-- WORK REQUIRED --
Please, starting at the line that contains "The height and width of the screenshot is (168, 404).", reproduce every line exactly until the records run out, skipping all pictures.

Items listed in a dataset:

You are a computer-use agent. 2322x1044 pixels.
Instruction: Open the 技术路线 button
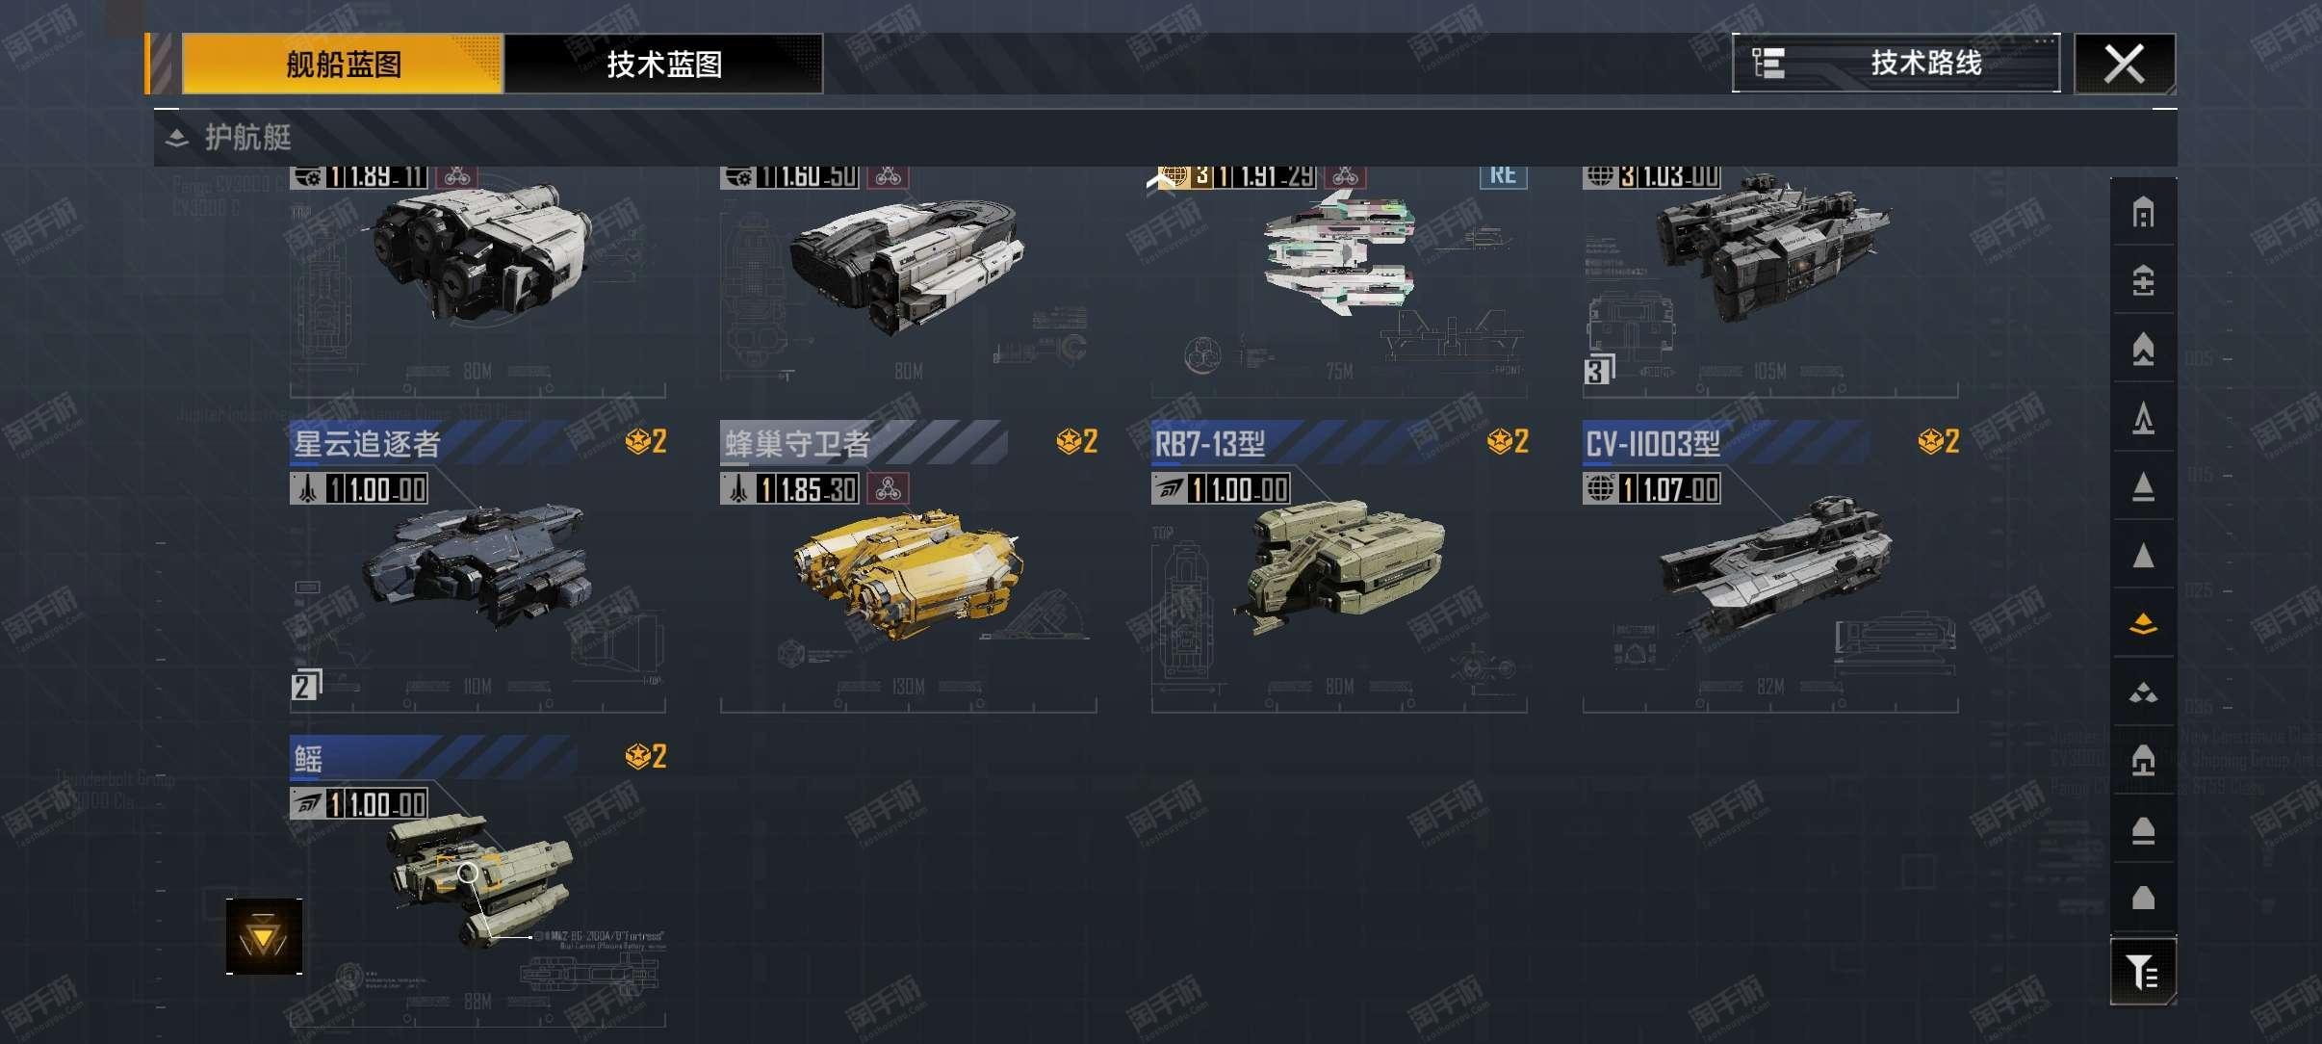[x=1896, y=63]
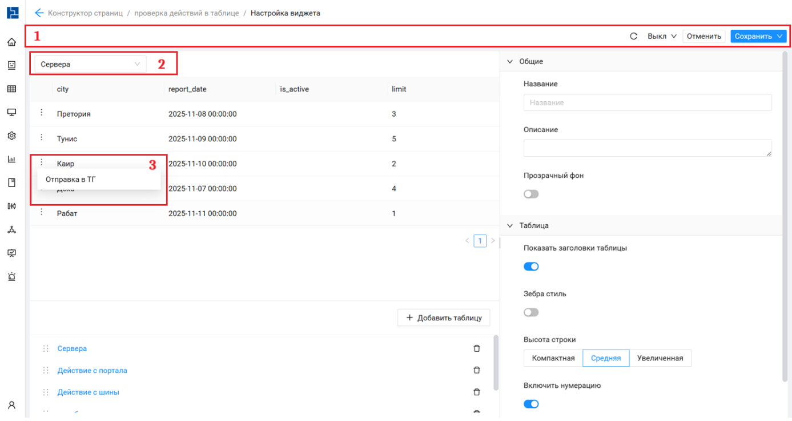Open the Сервера table dropdown

(90, 64)
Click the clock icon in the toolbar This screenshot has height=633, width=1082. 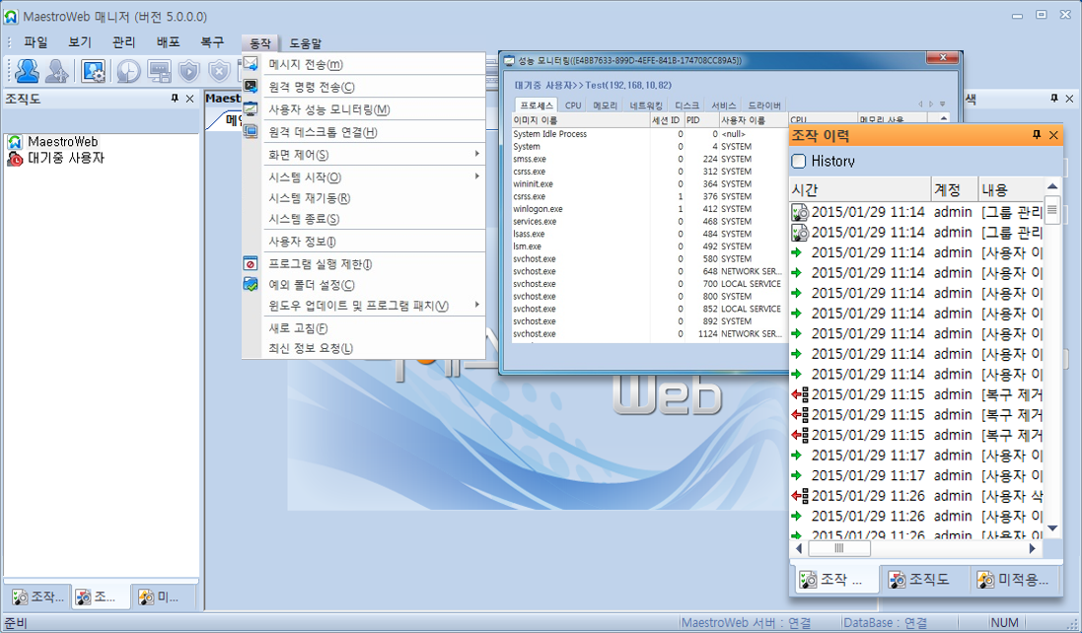click(x=127, y=70)
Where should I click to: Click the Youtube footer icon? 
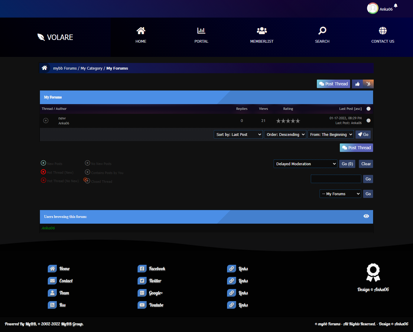click(x=142, y=305)
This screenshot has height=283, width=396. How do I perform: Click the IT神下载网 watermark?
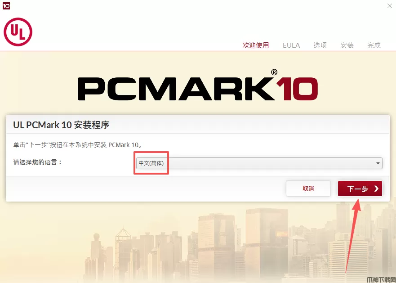point(381,279)
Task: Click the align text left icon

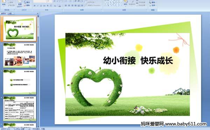Action: point(66,6)
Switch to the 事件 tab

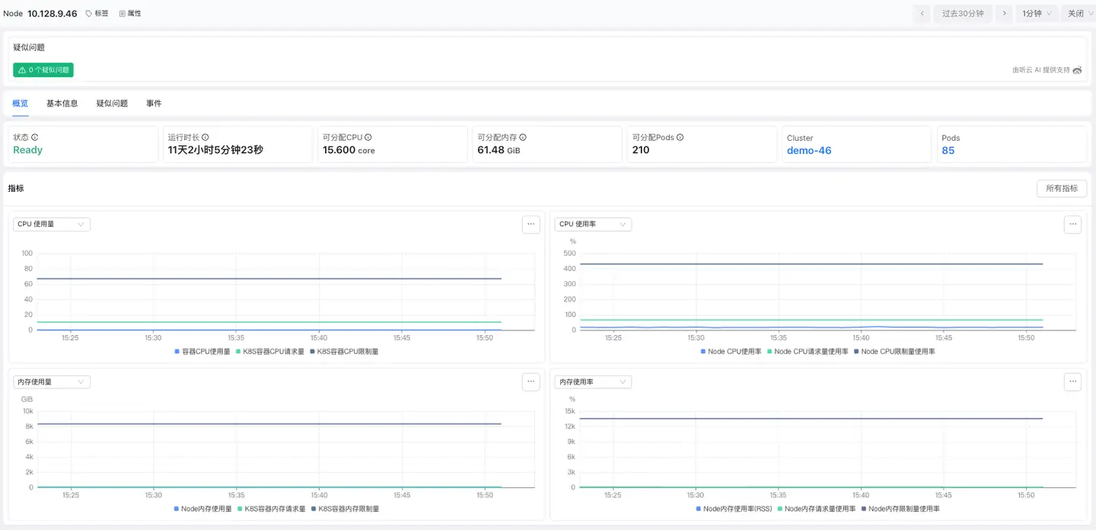pyautogui.click(x=154, y=104)
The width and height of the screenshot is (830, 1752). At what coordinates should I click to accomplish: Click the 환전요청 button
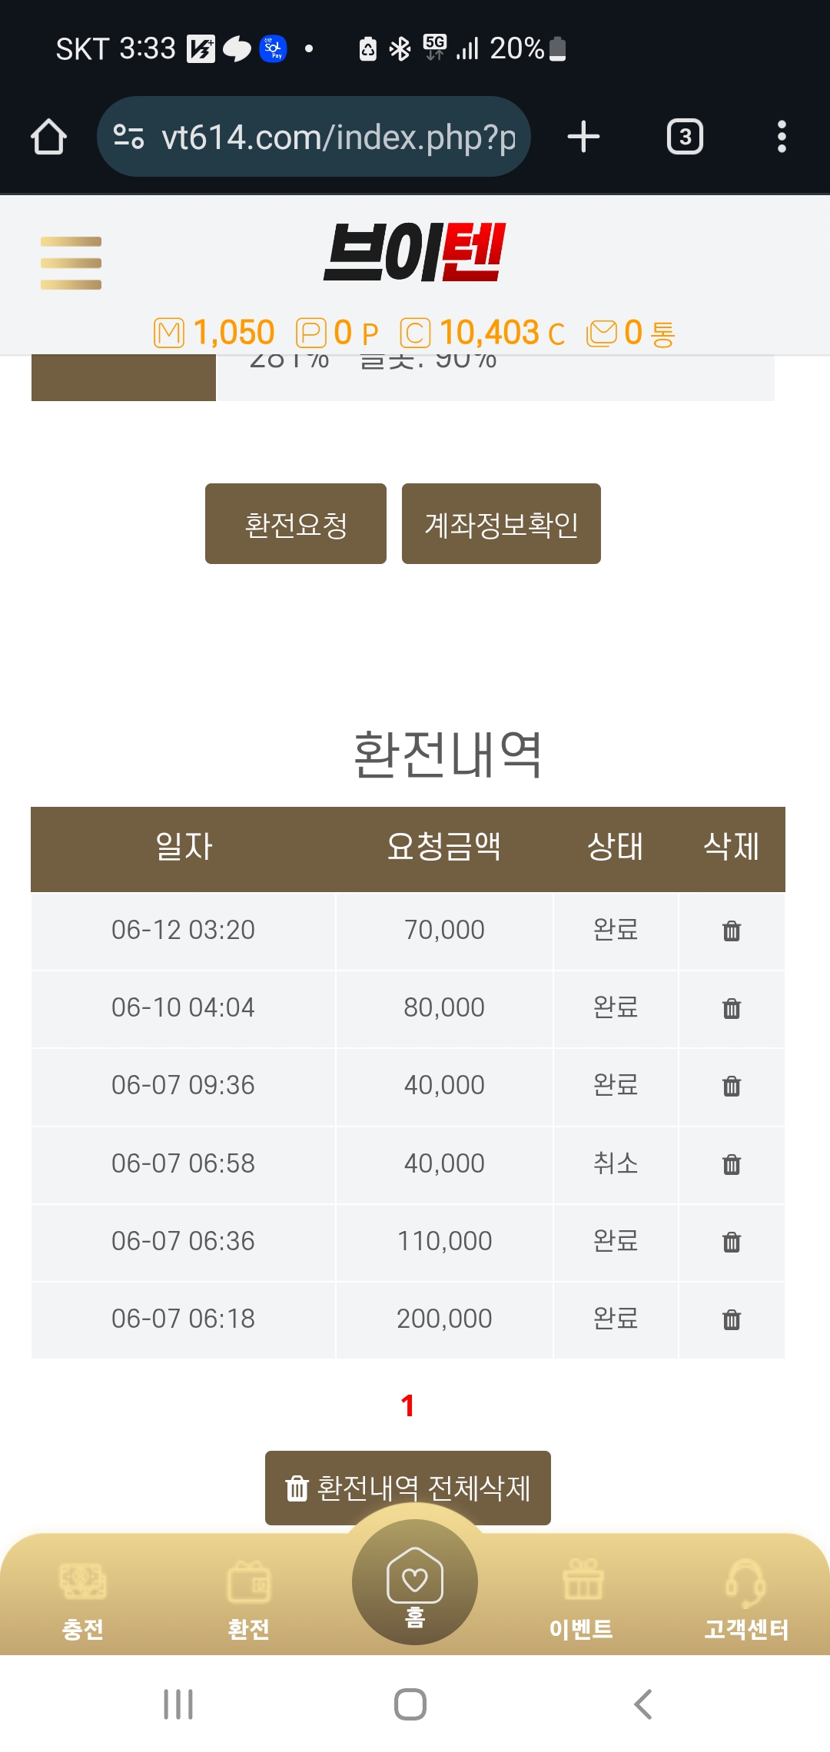point(296,524)
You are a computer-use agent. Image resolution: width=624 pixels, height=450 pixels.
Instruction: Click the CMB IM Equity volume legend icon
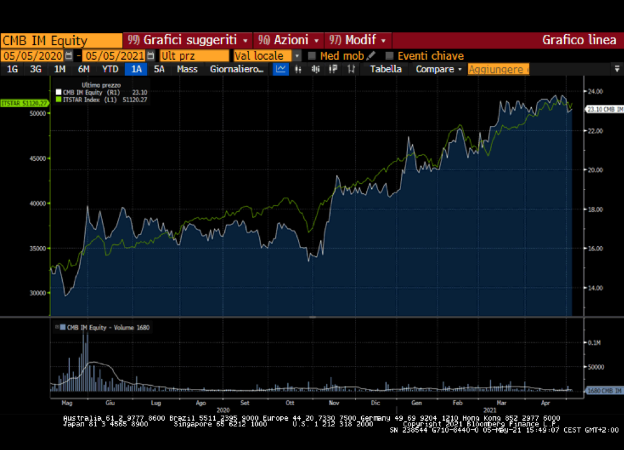57,327
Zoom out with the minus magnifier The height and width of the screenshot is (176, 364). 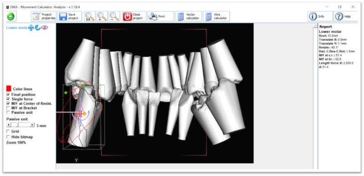[x=115, y=16]
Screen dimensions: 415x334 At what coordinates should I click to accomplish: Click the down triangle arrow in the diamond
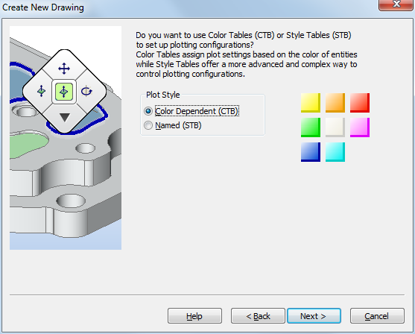click(65, 117)
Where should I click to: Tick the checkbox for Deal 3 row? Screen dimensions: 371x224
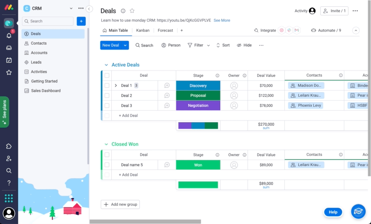click(107, 105)
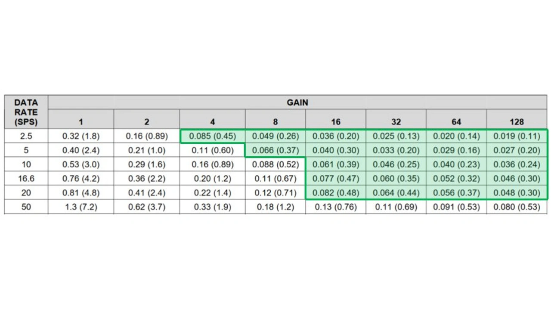Screen dimensions: 551x310
Task: Select the highlighted cell 0.085 (0.45)
Action: [x=213, y=136]
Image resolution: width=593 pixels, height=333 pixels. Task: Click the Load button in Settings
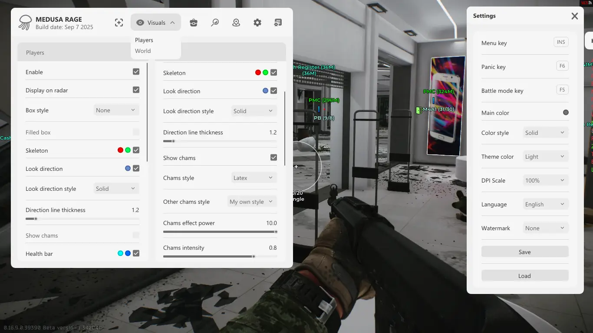[525, 276]
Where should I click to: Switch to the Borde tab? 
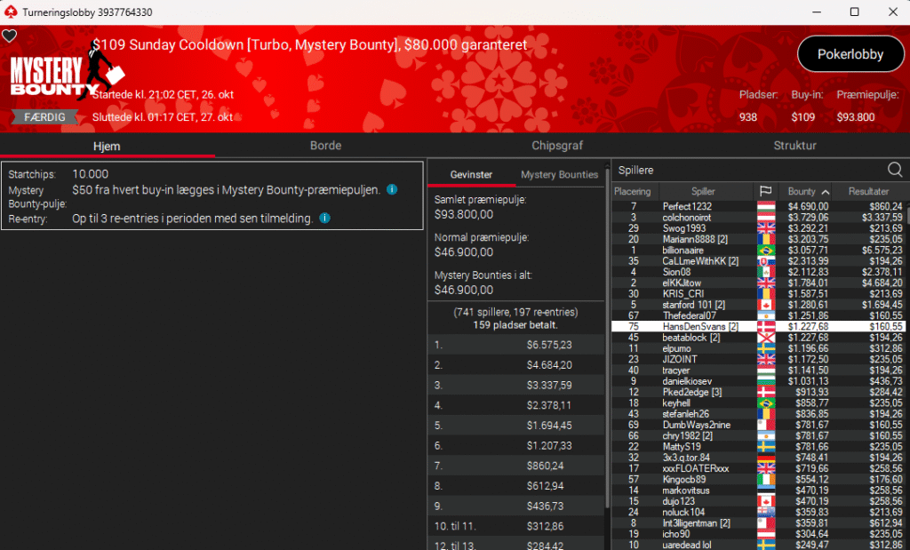point(325,146)
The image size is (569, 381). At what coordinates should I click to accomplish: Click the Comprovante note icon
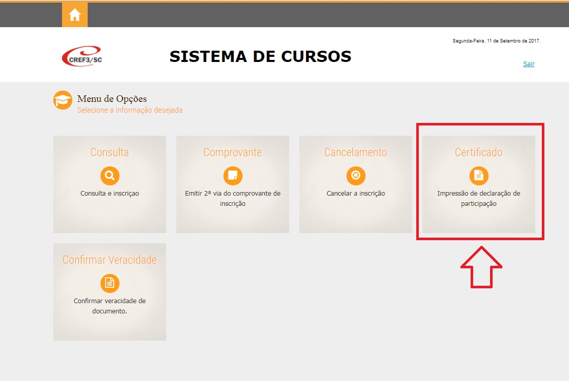pyautogui.click(x=233, y=176)
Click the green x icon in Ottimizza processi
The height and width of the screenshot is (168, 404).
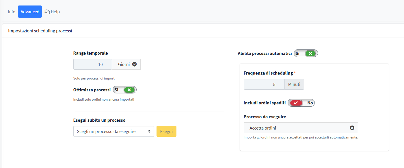(129, 90)
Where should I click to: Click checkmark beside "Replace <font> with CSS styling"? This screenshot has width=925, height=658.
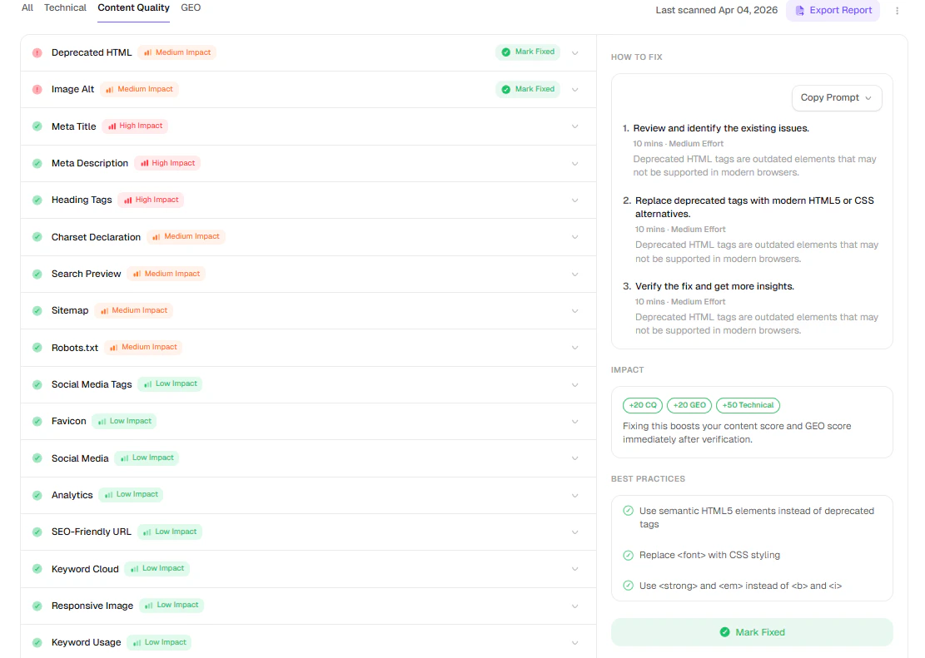627,555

-- WRITTEN SOLUTION --
The height and width of the screenshot is (168, 404).
(129, 90)
Where should I click to: Click checkmark beside "Replace <font> with CSS styling"? This screenshot has width=925, height=658.
627,555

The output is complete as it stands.